Multi-Tau Pulsed Illumination Differential Dynamic Microscopy with 80 $\mu$s Resolution

TL;DR

This paper introduces MTPI-DDM, a high-resolution microscopy technique that significantly improves time resolution to 80 microseconds using simple, low-cost equipment, enabling better measurement of microscale dynamics.

Contribution

The paper presents a novel multi-tau pulsed illumination scheme for DDM, achieving unprecedented temporal resolution with minimal instrumentation complexity.

Findings

Achieved 80 μs time resolution in DDM measurements.

Extended the shortest measurable time lag range by nearly two orders of magnitude.

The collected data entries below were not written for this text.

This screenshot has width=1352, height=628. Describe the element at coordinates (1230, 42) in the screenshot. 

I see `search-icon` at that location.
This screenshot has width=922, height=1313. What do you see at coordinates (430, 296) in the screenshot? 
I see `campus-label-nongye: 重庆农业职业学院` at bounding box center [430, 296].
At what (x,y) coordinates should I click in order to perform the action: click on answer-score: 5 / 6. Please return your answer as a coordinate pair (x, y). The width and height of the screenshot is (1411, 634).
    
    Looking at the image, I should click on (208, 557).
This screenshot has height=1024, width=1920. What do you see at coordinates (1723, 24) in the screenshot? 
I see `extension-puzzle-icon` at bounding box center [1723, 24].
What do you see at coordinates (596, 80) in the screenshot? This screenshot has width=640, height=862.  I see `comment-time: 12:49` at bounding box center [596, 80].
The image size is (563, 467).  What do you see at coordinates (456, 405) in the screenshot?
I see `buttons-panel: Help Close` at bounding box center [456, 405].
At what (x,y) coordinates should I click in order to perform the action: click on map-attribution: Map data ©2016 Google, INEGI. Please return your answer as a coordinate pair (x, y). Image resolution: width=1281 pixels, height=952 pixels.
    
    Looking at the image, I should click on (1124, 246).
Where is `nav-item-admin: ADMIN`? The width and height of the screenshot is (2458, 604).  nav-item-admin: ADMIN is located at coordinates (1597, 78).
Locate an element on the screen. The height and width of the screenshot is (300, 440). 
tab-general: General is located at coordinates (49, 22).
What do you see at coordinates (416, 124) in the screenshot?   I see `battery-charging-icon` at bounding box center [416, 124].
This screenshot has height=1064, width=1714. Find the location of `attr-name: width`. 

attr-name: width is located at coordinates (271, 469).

Enhanced DDM signal amplitude by eliminating motion blur.

Abstract

Differential dynamic microscopy (DDM) is a digital video-microscopy technique for quantitative measurements of the microscale dynamics in soft condensed matter systems. Here, multi-tau pulsed illumination DDM (MTPI-DDM) is introduced as a method for significantly enhancing the time resolution of DDM. The technique employs simple, low-cost instrumentation comprising a single monochrome digital camera and a single pulsed LED. A timing sequence, following a geometric progression of time lags, is used to generate a "multi-tau" scheme, providing high sampling density at short timescales where dynamics are fastest. In the current implementation, a time resolution of 80 $\mu$s is achieved, limited by the dead time of the camera electronics. Validation of MTPI-DDM was performed by measuring the diffusion of 147 nm polystyrene nanoparticles in water. Compared to conventional continuous-wave (CW) DDM, the pulsed approach extends the range of the shortest measurable time lags by nearly two orders of magnitude and enhances DDM signal amplitudes by eliminating motion blur.